Probably the busiest time the girls of the Bear Flag ever had was the March of the big sardine catch. It wasn't only that the fish ran in silvery billions and money ran almost as freely. A new regiment moved into the Presidio and a new bunch of soldiers always shop around a good deal before they settle down. Dora was short handed just at that time too, for Eva Flanegan had gone to East St. Louis on a vacation, Phyllis Mae had broken her leg getting out of the roller coaster in Santa Cruz, and Elsie Doublebottom had made a novena and wasn't much good for anything else. The men from the sardine fleet, loaded with dough, were in and out all afternoon. They sail at dark and fish all night so they must play in the afternoon. In the evening the soldiers of the new regiment came down and stood around playing the juke box and drinking Coca-Cola and sizing up the girls for the time when they would be paid. Dora was having trouble with her income tax, for she was entangled in that curious enigma which said the business was illegal and then taxed her for it. In addition to everything else there were the regulars-the steady customers who had been coming down for years, the laborers from the gravel pits, the riders from the ranches, the railroad men who came in the front door, and the city officials and prominent business men who came in the rear entrance back by the tracks and who had little chintz sitting rooms a.s.signed to them.
All in all it was a terrific month and right in the middle of it the influenza epidemic had to break out. It came to the whole town. Mrs. Talbot and her daughter of the San Carlos Hotel had it. Tom Work had it. Benjamin Peabody and his wife had it. Excelentisima Maria Antonia Field had it. The whole Gross family came down with it.
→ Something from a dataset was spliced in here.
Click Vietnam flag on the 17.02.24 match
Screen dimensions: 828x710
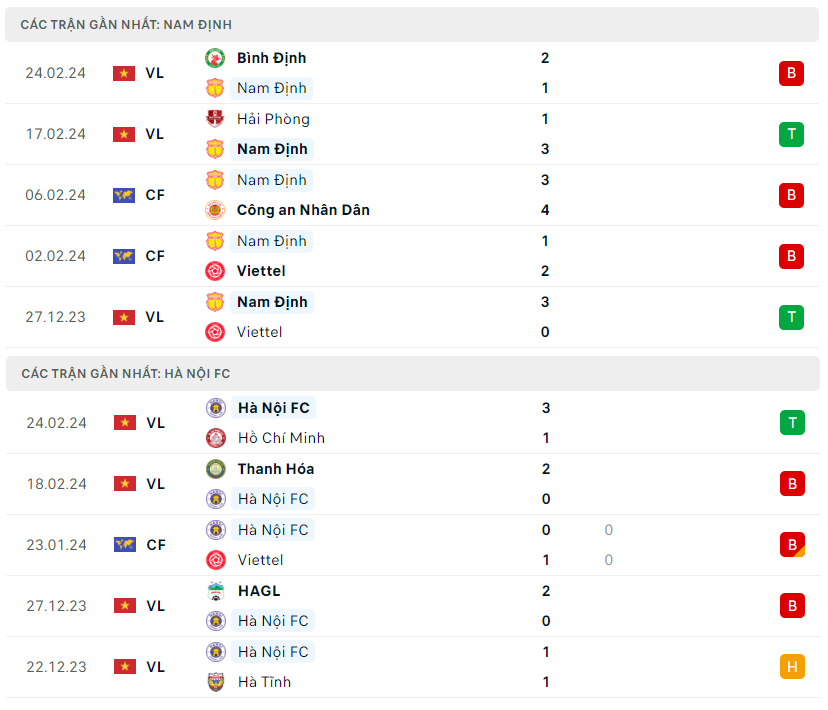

The doctors of Monterey-and there were enough of them to take care of the ordinary diseases, accidents and neuroses-were running crazy. They had more business than they could do among clients who if they didn't pay their bills, at least had the money to pay them. Cannery Row which produces a tougher breed than the rest of the town was late in contracting it, but finally it got them too. The schools were closed. There wasn't a house that hadn't feverish children and sick parents. It was not a deadly disease as it was in 1917 but with children it had a tendency to go into the mastoids. The medical profession was very busy, and besides, Cannery Row was not considered a very good financial risk.
Now Doc of the Western Biological Laboratory had no right to practice medicine. It was not his fault that everyone in the Row came to him for medical advice. Before he knew it he found himself running from shanty to shanty taking temperatures, giving physics, borrowing and delivering blankets and even taking food from house to house where mothers looked at him with inflamed eyes from their beds, and thanked him and put the full responsibility for their children's recovery on him. When a case got really out of hand he phoned a local doctor and sometimes one came if it seemed to be an emergency. But to the families it was all emergency. Doc didn't get much sleep. He lived on beer and canned sardines. In Lee Chong's where he went to get beer he met Dora who was there to buy a pair of nail clippers.
"You look done in," Dora said.
"I am," Doc admitted. "I haven't had any sleep for about a week."
"I know," said Dora. "I hear it's bad. Comes at a bad time too."
"Well, we haven't lost anybody yet," said Doc. "But there are some awful sick kids. The Ransel kids have all developed mastoiditis."